EXERCISE:
Set down the lines below exactly as they stand, please. Go from the first through the one containing "The image size is (644, 283).".

|---|

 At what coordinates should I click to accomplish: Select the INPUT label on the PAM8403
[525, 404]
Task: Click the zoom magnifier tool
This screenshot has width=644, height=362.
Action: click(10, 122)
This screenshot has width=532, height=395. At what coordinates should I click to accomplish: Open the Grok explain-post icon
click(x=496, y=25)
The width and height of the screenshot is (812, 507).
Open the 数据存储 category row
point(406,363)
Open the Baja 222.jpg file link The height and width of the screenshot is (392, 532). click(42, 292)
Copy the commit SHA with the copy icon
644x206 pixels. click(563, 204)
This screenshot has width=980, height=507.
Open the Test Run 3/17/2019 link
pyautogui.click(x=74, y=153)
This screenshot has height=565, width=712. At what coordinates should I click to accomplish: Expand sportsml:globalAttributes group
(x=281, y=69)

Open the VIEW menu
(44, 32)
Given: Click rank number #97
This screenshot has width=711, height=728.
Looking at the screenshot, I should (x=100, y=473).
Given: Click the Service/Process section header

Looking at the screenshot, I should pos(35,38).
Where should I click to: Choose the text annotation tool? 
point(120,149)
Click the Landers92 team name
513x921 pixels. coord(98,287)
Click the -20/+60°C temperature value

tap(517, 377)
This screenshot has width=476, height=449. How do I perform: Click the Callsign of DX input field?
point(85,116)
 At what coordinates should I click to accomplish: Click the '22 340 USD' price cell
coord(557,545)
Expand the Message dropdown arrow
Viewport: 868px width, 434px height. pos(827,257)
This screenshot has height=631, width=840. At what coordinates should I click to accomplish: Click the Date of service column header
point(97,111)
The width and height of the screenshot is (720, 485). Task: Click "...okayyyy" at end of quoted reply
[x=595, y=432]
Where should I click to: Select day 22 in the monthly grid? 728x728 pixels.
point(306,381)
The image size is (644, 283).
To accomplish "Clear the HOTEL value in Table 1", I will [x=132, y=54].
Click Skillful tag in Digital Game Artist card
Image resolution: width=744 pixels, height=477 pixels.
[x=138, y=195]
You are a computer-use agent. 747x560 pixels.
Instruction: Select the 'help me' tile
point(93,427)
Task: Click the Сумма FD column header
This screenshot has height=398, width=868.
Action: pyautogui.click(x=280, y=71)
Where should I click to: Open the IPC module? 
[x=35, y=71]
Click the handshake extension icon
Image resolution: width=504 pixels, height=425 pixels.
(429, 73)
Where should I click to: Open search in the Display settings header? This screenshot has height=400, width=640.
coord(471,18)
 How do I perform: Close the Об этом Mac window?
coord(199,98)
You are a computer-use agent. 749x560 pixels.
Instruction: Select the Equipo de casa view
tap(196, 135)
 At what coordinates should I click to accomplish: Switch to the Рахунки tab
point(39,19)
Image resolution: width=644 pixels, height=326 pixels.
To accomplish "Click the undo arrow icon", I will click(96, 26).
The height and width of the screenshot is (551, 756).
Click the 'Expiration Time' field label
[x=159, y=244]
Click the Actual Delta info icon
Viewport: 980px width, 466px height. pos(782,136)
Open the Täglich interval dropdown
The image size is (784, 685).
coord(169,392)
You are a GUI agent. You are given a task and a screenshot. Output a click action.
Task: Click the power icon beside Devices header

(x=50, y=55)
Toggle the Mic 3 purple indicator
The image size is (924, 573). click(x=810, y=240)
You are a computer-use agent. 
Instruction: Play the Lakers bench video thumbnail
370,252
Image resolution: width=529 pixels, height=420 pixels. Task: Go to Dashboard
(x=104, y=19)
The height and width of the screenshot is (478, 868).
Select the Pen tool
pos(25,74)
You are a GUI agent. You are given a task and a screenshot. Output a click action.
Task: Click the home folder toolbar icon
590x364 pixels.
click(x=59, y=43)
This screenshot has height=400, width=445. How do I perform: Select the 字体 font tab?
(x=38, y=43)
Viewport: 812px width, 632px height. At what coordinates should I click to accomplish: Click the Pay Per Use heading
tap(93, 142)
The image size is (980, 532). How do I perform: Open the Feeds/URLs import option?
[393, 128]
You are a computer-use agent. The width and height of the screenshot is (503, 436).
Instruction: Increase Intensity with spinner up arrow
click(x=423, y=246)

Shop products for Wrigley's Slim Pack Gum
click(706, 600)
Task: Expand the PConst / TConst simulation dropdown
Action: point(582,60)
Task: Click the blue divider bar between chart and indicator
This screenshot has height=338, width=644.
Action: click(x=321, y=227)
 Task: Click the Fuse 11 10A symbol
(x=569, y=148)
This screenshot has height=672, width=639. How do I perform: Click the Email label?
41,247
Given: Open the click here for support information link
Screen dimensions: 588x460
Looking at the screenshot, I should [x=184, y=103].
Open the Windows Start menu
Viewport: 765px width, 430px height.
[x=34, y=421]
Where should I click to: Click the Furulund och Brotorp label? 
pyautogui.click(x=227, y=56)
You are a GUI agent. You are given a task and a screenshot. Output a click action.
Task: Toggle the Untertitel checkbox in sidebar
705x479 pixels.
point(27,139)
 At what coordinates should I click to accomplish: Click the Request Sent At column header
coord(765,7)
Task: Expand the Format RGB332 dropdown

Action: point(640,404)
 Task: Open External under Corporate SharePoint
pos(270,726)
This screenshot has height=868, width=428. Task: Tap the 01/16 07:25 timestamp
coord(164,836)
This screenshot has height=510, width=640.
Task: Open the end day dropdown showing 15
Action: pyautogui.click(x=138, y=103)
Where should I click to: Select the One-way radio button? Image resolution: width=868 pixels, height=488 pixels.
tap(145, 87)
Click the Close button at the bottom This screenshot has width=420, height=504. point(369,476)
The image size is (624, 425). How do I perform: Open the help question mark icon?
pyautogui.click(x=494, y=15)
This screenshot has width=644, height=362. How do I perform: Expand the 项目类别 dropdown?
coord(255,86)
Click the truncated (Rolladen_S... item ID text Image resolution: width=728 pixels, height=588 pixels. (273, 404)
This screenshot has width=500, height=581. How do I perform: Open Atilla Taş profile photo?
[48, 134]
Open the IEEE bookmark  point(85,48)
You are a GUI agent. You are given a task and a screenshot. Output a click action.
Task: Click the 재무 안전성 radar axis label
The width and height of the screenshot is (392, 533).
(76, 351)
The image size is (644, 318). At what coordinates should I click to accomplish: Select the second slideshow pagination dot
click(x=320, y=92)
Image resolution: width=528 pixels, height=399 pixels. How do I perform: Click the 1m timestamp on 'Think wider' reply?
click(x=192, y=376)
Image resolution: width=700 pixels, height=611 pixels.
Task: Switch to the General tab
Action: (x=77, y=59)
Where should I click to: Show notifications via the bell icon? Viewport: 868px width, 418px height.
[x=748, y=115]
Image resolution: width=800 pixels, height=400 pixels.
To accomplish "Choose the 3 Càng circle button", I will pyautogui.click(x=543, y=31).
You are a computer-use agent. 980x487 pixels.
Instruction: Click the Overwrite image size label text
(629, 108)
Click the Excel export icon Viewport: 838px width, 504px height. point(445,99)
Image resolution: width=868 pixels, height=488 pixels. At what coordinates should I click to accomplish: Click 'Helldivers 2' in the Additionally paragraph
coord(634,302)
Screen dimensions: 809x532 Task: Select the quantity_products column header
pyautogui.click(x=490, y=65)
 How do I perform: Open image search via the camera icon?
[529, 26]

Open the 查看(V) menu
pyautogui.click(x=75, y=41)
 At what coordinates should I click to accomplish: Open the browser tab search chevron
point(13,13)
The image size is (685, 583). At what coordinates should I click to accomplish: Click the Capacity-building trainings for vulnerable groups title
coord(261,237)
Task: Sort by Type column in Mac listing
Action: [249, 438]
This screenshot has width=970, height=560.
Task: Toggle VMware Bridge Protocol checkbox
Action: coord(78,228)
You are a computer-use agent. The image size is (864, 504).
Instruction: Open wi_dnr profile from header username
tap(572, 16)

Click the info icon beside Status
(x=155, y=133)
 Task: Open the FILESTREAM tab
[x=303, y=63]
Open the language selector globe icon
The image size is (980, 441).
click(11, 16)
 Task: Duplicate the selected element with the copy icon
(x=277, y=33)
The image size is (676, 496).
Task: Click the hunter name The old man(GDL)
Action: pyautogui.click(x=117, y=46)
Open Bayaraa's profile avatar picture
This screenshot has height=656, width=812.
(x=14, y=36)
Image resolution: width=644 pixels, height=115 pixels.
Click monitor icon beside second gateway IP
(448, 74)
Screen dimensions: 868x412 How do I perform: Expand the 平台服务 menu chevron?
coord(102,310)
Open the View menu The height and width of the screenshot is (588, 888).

|---|

ANSWER TO THIS PROBLEM:
 At what coordinates should I click to accomplish: Select the INPUT label on the PAM8403
[525, 404]
Task: Click the zoom magnifier tool
This screenshot has width=644, height=362.
Action: click(10, 122)
This screenshot has width=532, height=395. At what coordinates should I click to accomplish: Open the Grok explain-post icon
click(x=496, y=25)
The width and height of the screenshot is (812, 507).
Open the 数据存储 category row
point(406,363)
Open the Baja 222.jpg file link The height and width of the screenshot is (392, 532). click(42, 292)
Copy the commit SHA with the copy icon
644x206 pixels. click(563, 204)
This screenshot has width=980, height=507.
Open the Test Run 3/17/2019 link
pyautogui.click(x=74, y=153)
This screenshot has height=565, width=712. At what coordinates should I click to accomplish: Expand sportsml:globalAttributes group
(x=281, y=69)

Open the VIEW menu
(44, 32)
Given: Click rank number #97
This screenshot has width=711, height=728.
Looking at the screenshot, I should (x=100, y=473).
Given: Click the Service/Process section header

Looking at the screenshot, I should pos(35,38).
Where should I click to: Choose the text annotation tool? 
point(120,149)
Click the Landers92 team name
513x921 pixels. coord(98,287)
Click the -20/+60°C temperature value

tap(517, 377)
This screenshot has width=476, height=449. How do I perform: Click the Callsign of DX input field?
point(85,116)
 At what coordinates should I click to accomplish: Click the '22 340 USD' price cell
coord(557,545)
Expand the Message dropdown arrow
Viewport: 868px width, 434px height. pos(827,257)
This screenshot has height=631, width=840. At what coordinates should I click to accomplish: Click the Date of service column header
point(97,111)
The width and height of the screenshot is (720, 485). Task: Click "...okayyyy" at end of quoted reply
[x=595, y=432]
Where should I click to: Select day 22 in the monthly grid? 728x728 pixels.
point(306,381)
The image size is (644, 283).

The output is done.